Saturday, August 09, 2003
Forum on women’s role in peace
A total of 70 people attended the event at the Royal Ipoh Club, Ipoh.
In her welcoming speech, Valarmathi Arumugam, a member of the Baha’i Community of Ipoh, who chaired the event, touched on the undisputed role that women play in the formation of society.
The first speaker of the day was Yuet Mei Nambiar. An accountant by profession, she is also the treasurer of the National Spiritual Assembly of the Baha’i’s of Malaysia.
The mother of two began her speech with a story by the Greek dramatist Aristophanes titled “Lysistrata”.
It tells the story of women from opposing states who united to end a war. Powerless in their society, with too many of their sons and husbands being killed in war, the womenfolk went on a sex strike where they refused to sleep with their men until they agreed to lay down their swords.
Finally, desperate for intimacy, the men agreed to lay down their swords.
“And here we are under the impression that “Women and Peace” is a contemporary subject,” she said.
“Peace means different things to different people. For some, peace means absence of war, for others, it may mean temporary ceasefire. At a domestic level, peace could be achieved with just dead silence with no communications whatsoever,” she said.

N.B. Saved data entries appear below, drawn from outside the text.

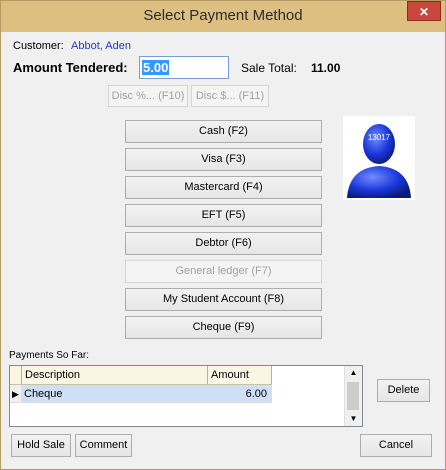 This screenshot has height=470, width=446. Describe the element at coordinates (224, 300) in the screenshot. I see `student-account-button: My Student Account (F8)` at that location.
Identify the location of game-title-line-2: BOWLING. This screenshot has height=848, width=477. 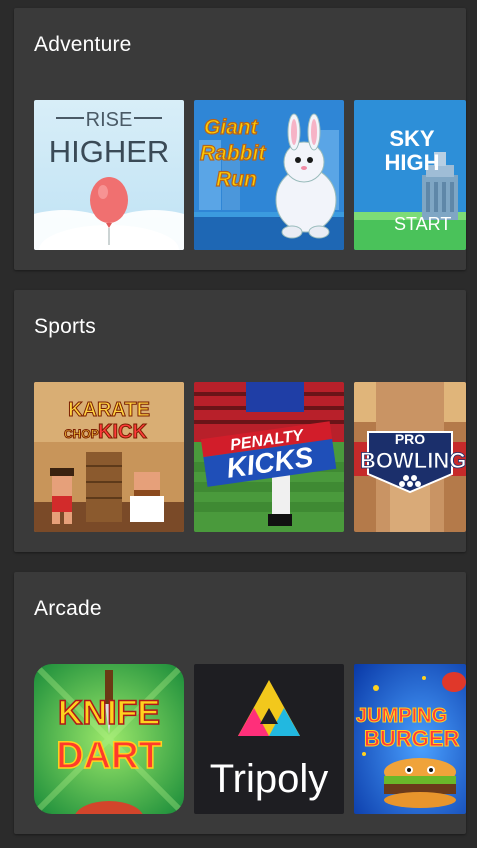
(413, 460).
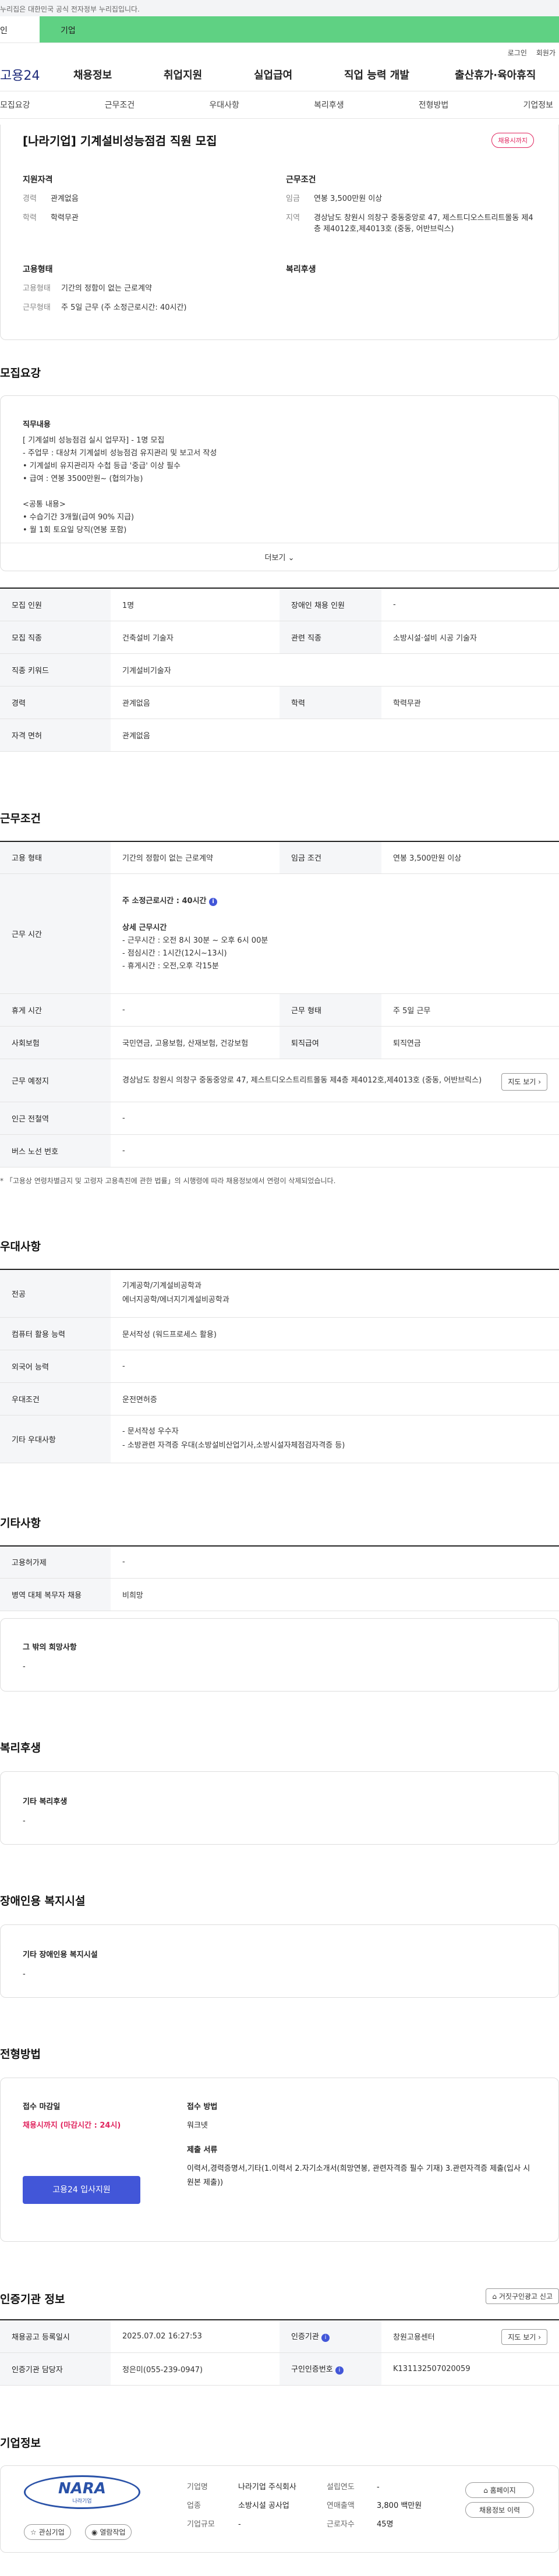 The image size is (559, 2576). I want to click on hours-detail-line: - 휴게시간 : 오전,오후 각15분, so click(170, 966).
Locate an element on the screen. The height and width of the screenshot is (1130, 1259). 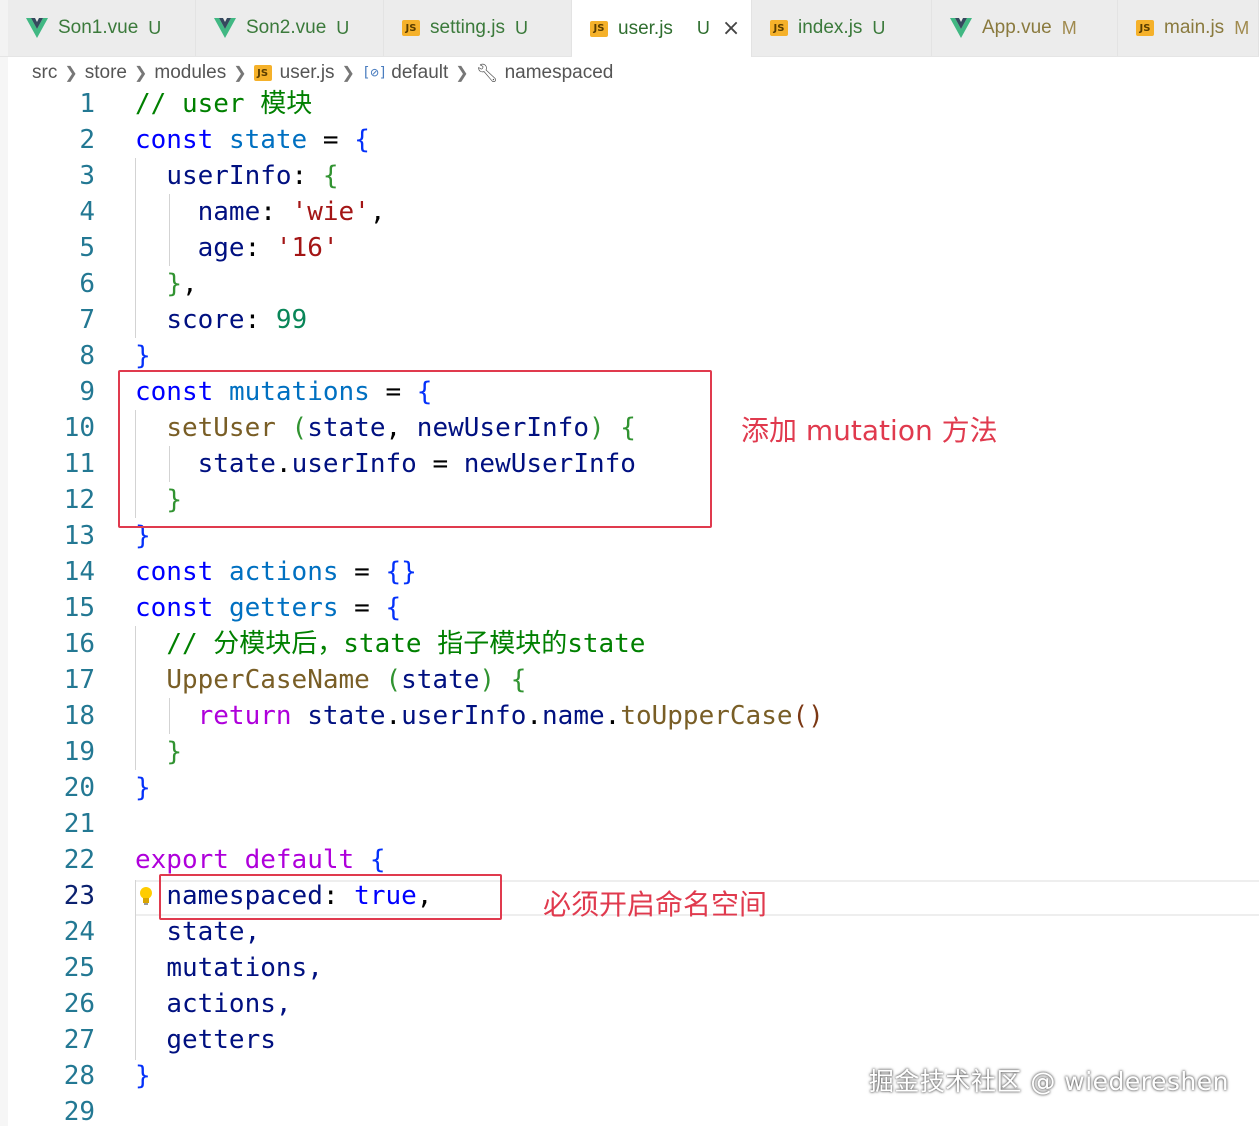
breadcrumb-namespaced: 🔧︎ namespaced is located at coordinates (545, 73).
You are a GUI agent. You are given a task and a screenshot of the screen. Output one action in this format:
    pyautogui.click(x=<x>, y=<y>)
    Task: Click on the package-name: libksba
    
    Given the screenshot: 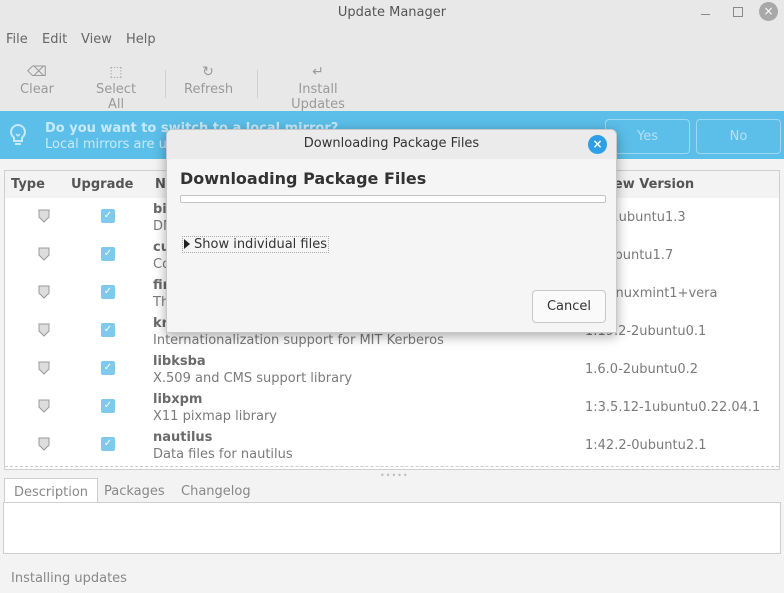 What is the action you would take?
    pyautogui.click(x=180, y=362)
    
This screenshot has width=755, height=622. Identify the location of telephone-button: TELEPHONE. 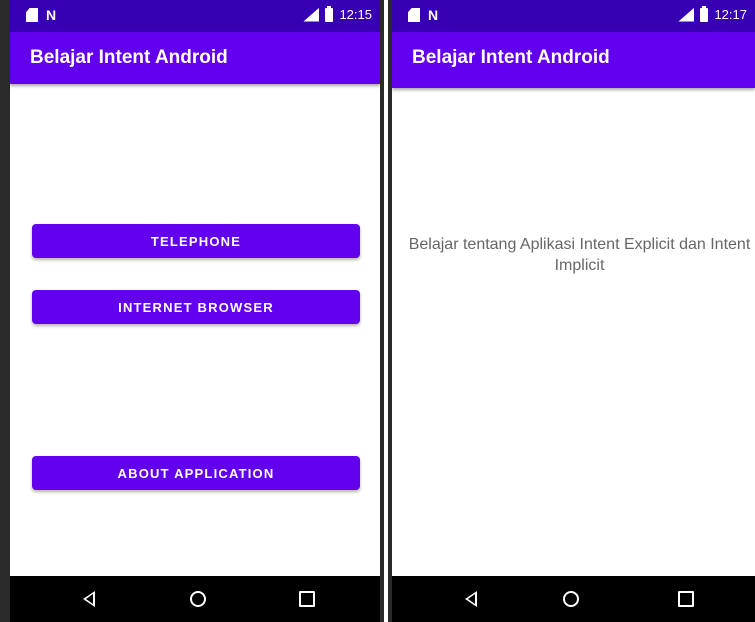
(196, 241).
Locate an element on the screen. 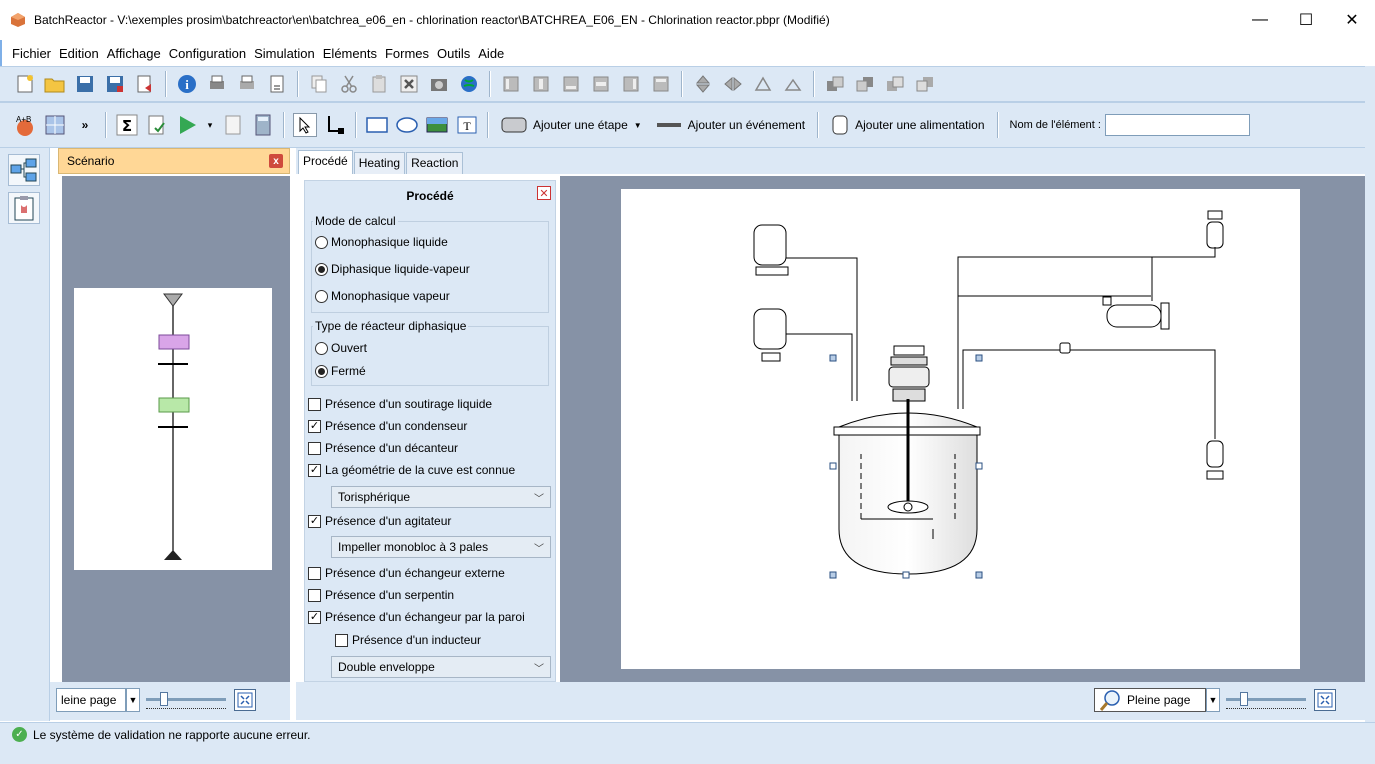 This screenshot has width=1375, height=764. agitator-motor is located at coordinates (909, 374).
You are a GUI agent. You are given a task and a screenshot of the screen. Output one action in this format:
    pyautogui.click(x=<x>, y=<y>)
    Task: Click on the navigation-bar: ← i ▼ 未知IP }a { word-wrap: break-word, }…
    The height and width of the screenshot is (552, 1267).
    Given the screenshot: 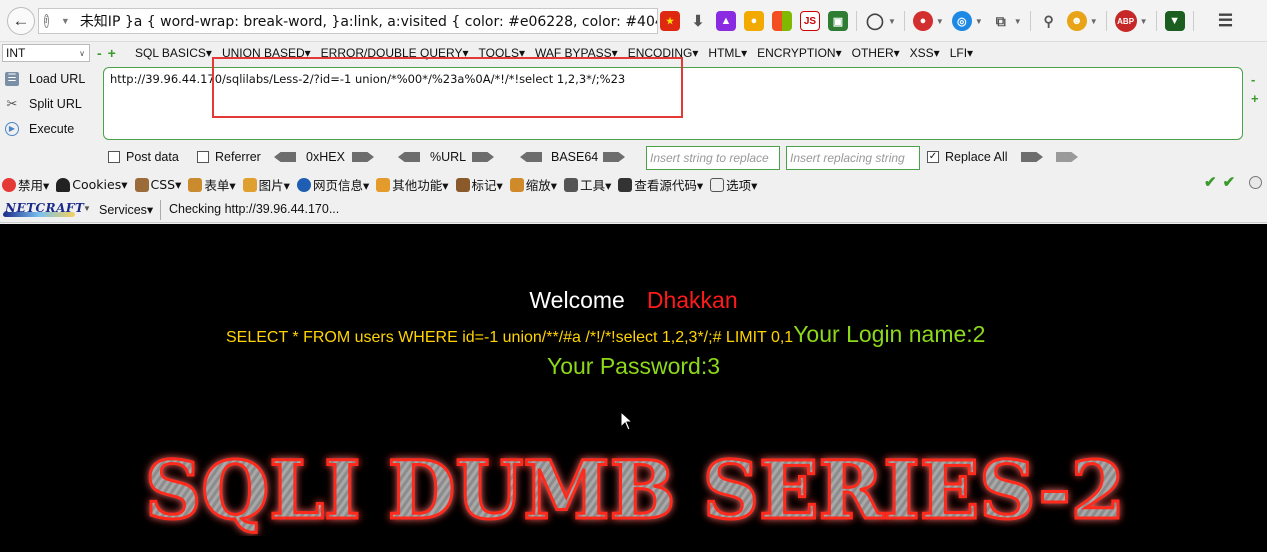 What is the action you would take?
    pyautogui.click(x=634, y=21)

The next speaker was Sharifah Zuriah alJeffri.
One of the founding members of the “Sisters in Islam”, she started her speech with a rhetorical question “what is the role of women?”
She then explained that women were essentially daughters, sisters, wives, aunts, supporters, homemakers, comforters, and providers.
Quoting Prophet Muhammad who said “Heaven lies under the feet of mothers”, she further talked about Al-Rahim, also known as the Compassionate One.
Acknowledging the word “rahim” as an Arab term for the womb, she continued by saying that “if we respect the womb, we respect women, and if we respect women, we respect mankind, as generations after generations are born from the womb”.
Sharifah also spoke on the situation in a certain part of India where domestic violence was a common predicament and where the women-folk, upon hearing of abuse in another’s home would start beating pots and pans until the abuse stopped.
“We have to create women’s role in society, home and the world at large,” she said, stressing on the importance of re-educating the men and changing their mindset.
The last speaker of the evening was Sister Kala, a member of the Persatuan Brahma Kumaris.
She too stressed on the role of women in promoting peace and stability.
She pointed out that women have to become leaders of peace.
Sister Kala went on to explain the greeting Ohm Shanti which means “I am a soul, a being of peace” and talked about the difference between the western intellect and the eastern intellect in terms of the word peace.
“The minute you talk about peace, the Westerners like to dissect, diagnose and analyse the word, but they cannot stay in the state of peace while the Easterners do.
“Easterners are lucky as we are brought up in peace and are in communion with our innate nature,” she said.
Drawing on the power of the cliché “actions speak louder than words”, she urged the assembly to spend quality time in peace and silence and also to practice what they preach as “one can talk all day about peace, but it cannot be attained if we do not practice it”.
Like the other two speakers, Sister Kala also stressed on the importance of a woman’s role in forming a peaceful society as they are the “embodiment of peace”.